◆ **Exercise aim**
Can you print, character for character, the lines of the data below starting at the line containing "You are a GUI" and ending at the line containing "This screenshot has"?

Collected data entries:
::::::::::
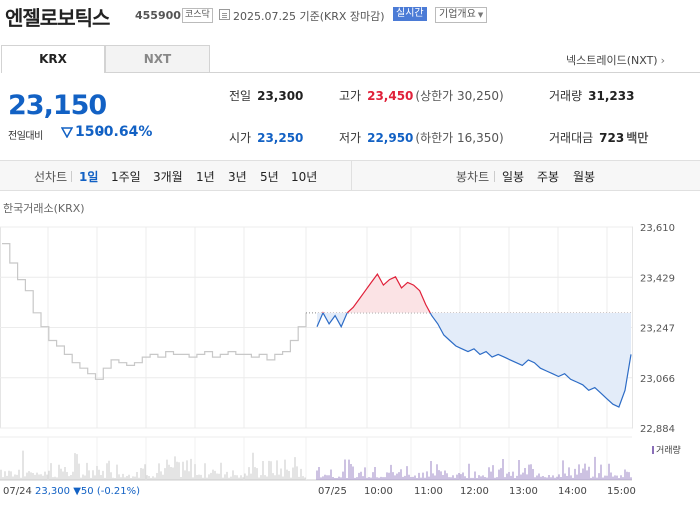  What do you see at coordinates (304, 176) in the screenshot?
I see `period-10y: 10년` at bounding box center [304, 176].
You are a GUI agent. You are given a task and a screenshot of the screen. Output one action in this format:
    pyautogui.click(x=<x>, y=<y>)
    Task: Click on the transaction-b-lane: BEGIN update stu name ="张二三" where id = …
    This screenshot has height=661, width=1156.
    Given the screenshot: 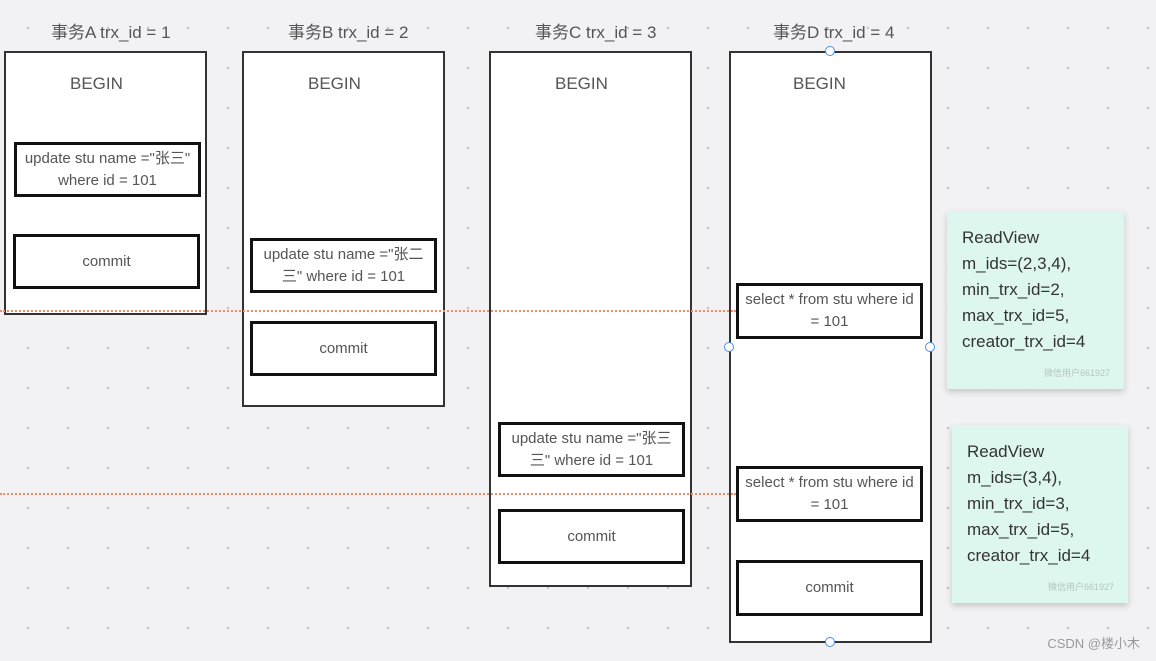 What is the action you would take?
    pyautogui.click(x=344, y=229)
    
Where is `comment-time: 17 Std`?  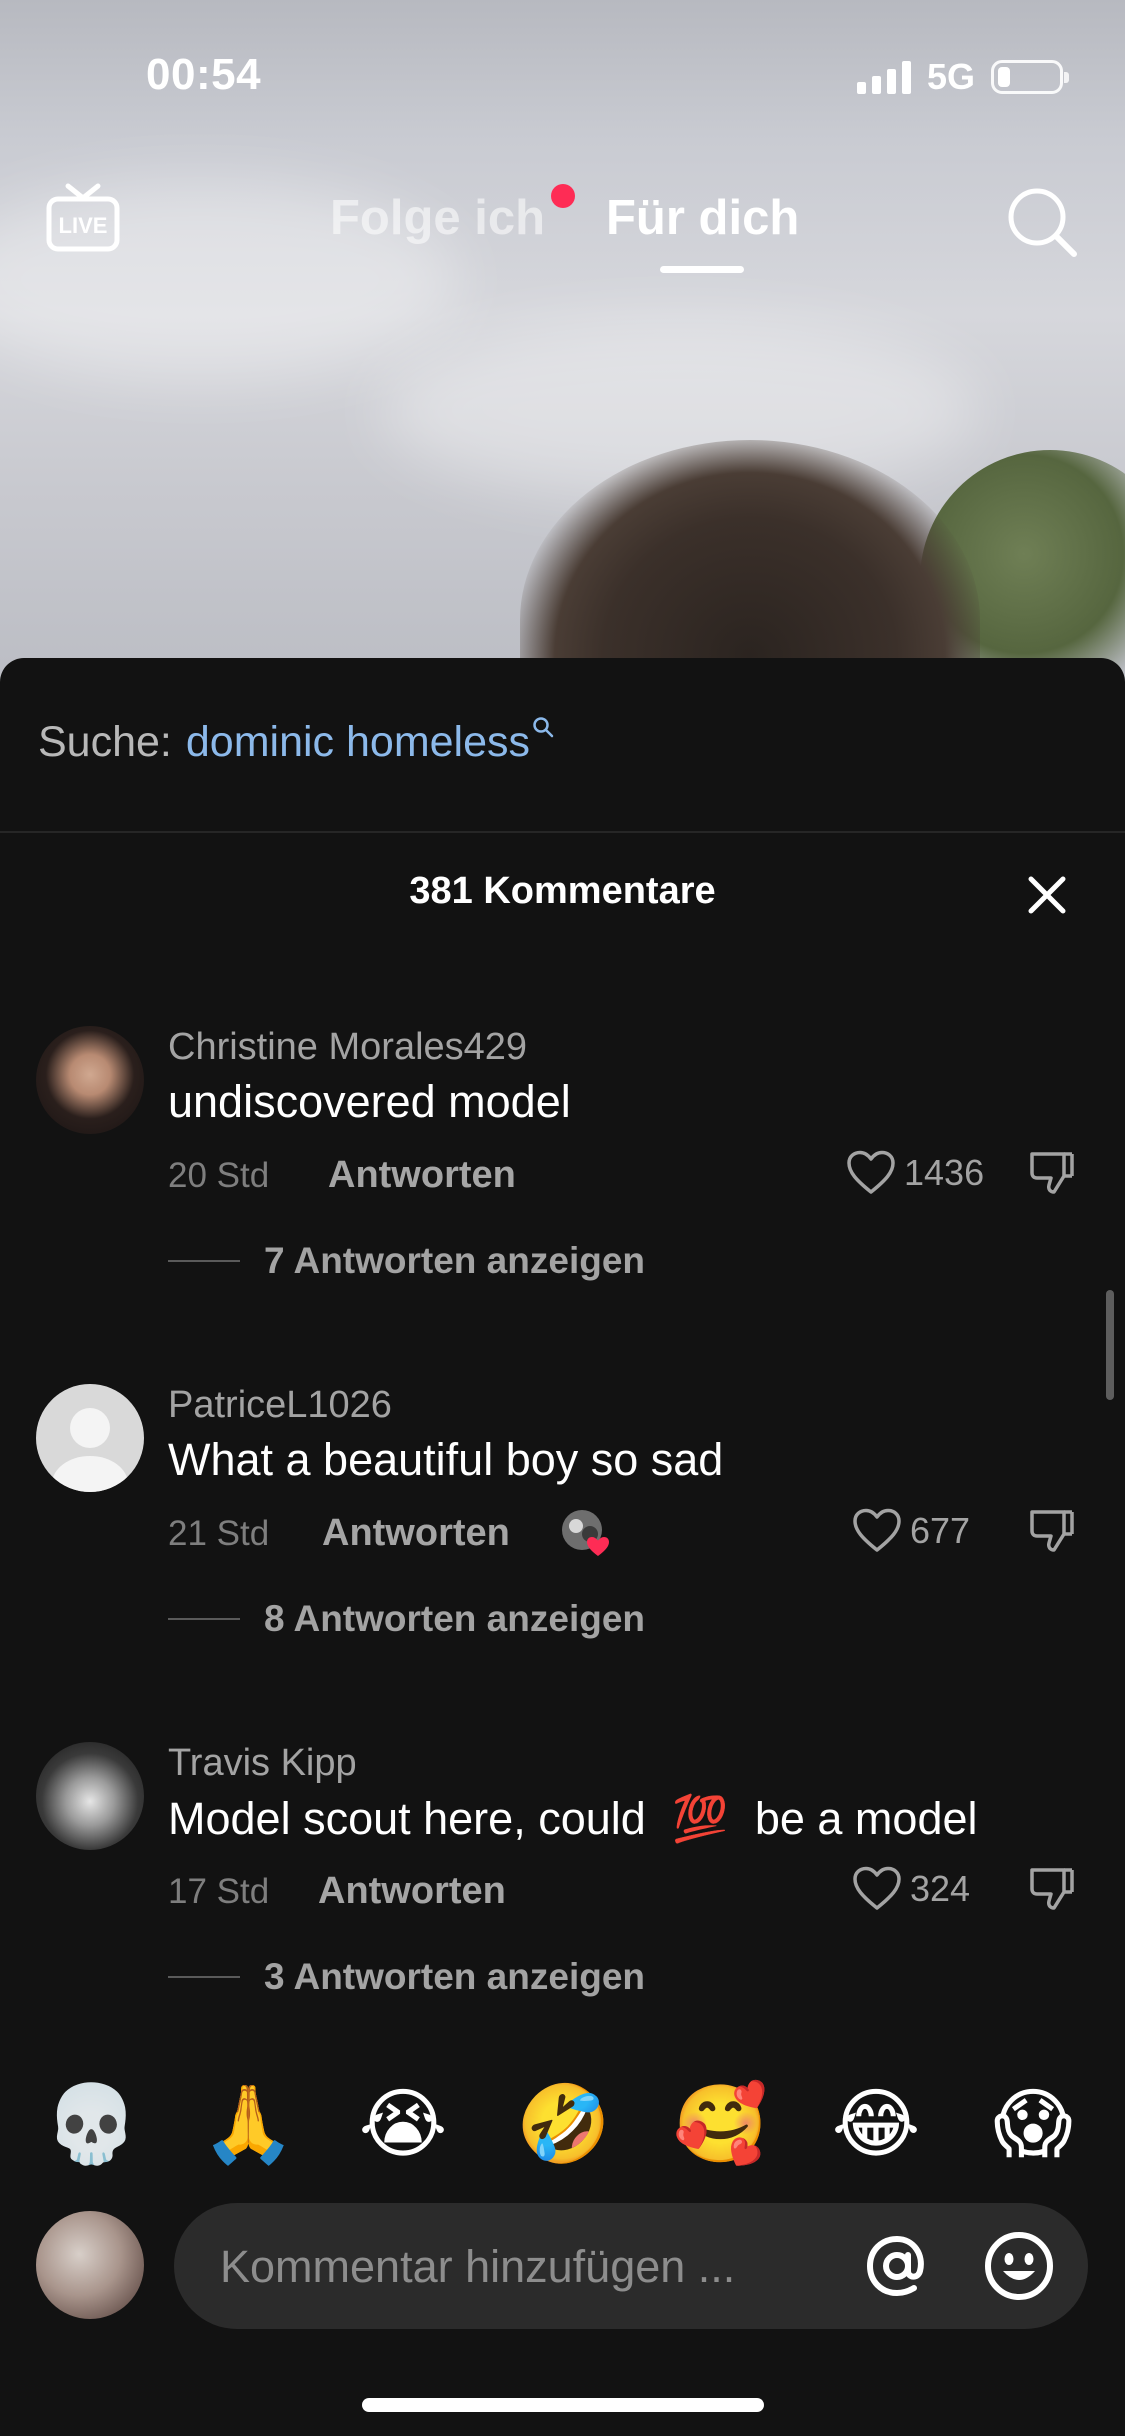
::::::::::
◆ **Exercise answer**
You are a GUI agent. You are given a task and a screenshot of the screen. Output one action in this format:
    pyautogui.click(x=<x>, y=<y>)
    Task: Click on the transaction-b-lane: BEGIN update stu name ="张二三" where id = …
    This screenshot has height=661, width=1156.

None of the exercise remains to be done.